Wang Xian-Ping, Chu Jing-Hua, Zhang Xiang-Qi
State Key Laboratory of Plant Cell and Chromosome Engineering, Institute of Genetics and Developmental Biology, Chinese Academy of Sciences, Beijing 100101, China.
Yi Chuan Xue Bao. 2003 Jul;30(7):619-24.
The Triticum aestivum-Leymus mollis and T. aestivum-Thinopyrum intermedium translocation lines were induced by gametocidal chromosome 3C derived from Aegilops triuncialis and gamma-ray irradiated pollens of a T. aestivum-Th. intermedium addition line TAI-14 with a lower dosage (10Gy), respectively.

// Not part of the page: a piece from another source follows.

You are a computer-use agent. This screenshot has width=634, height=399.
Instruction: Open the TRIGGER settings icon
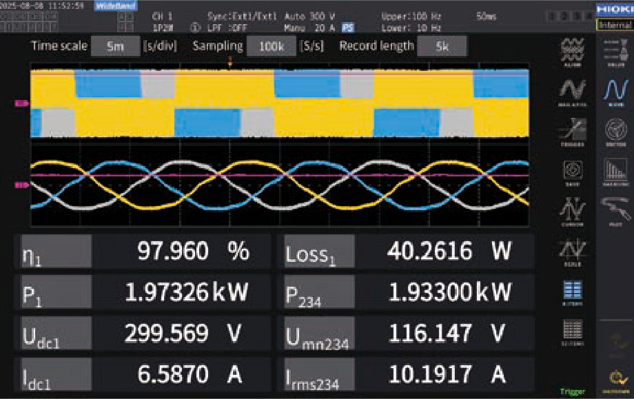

By genomic in situ hybridization (GISH) analysis, three T. aestivum-L. mollis translocation lines (WM-10, WM-43 and WM-47) and three deletion lines (WM-18, WM-43 and WM-44) were selected from 59 F2 plants derived from a cross combination of T. aestivum-L. mollis substitution line M8724-8-13 x T. aestivum-Ae. triunicalis 3C chromosome addition line. The frequency of translocation lines produced and total frequency of chromosome structural variation occurred were 5.08% and 8.47%, respectively. Two of the three translocation lines, WM-10 and WM-43 all were heterozygous translocation lines carrying one T. aestivum-L. mollis Robertsonian translocation chromosome, but the translocation chromosome in the two lines were different in morphology. The other one, WM-47 was a double heterozygous translocation with two different translocation chromosomes. By the C-banding, one of the three translocation lines was identified, the translocation chromosome consisted of 7DL of wheat and a chromosome arm of L. mollis. In addition, wheat chromosome deletions were observed in some plants. In another cross combination involved in common wheat and T. aestivum-Th. intermedium addition line, two alien terminal non-Robertsonian translocation lines (WI-21 and WI-68) were identified from 69 F2 plants by C-banding and GISH, and the percentage of translocation line was 2.90%. By C-banding analysis, the translocation chromosomes involved in wheat chromosomes 3A and 4A in the two lines, respectively. These results indicate that inducing wheat alien translocation line by gametocidal chromosome and irradiated pollens all are efficient methods.
通过源自节节麦的杀配子染色体3C和较低剂量(10Gy)的γ射线辐照的普通小麦-中间偃麦草附加系TAI-14的花粉,分别诱导出普通小麦-软粒赖草和普通小麦-中间偃麦草易位系。通过基因组原位杂交(GISH)分析,从普通小麦-软粒赖草代换系M8724-8-13×普通小麦-节节麦3C染色体附加系的杂交组合产生的59株F2植株中,筛选出3个普通小麦-软粒赖草易位系(WM-10、WM-43和WM-47)和3个缺失系(WM-18、WM-43和WM-44)。产生易位系的频率和发生染色体结构变异的总频率分别为5.08%和8.47%。3个易位系中的2个,WM-10和WM-43均为携带1条普通小麦-软粒赖草罗伯逊易位染色体的杂合易位系,但这两个系中的易位染色体在形态上不同。另一个,WM-47是具有两条不同易位染色体的双杂合易位系。通过C-分带,鉴定出3个易位系中的1个,其易位染色体由小麦的7DL和软粒赖草的一个染色体臂组成。此外,在一些植株中观察到小麦染色体缺失。在另一个涉及普通小麦和普通小麦-中间偃麦草附加系的杂交组合中,通过C-分带和GISH从69株F2植株中鉴定出2个外源末端非罗伯逊易位系(WI-21和WI-68),易位系的比例为2.90%。通过C-分带分析,这两个系中的易位染色体分别涉及小麦染色体3A和4A。这些结果表明,利用杀配子染色体和辐照花粉诱导小麦外源易位系都是有效的方法。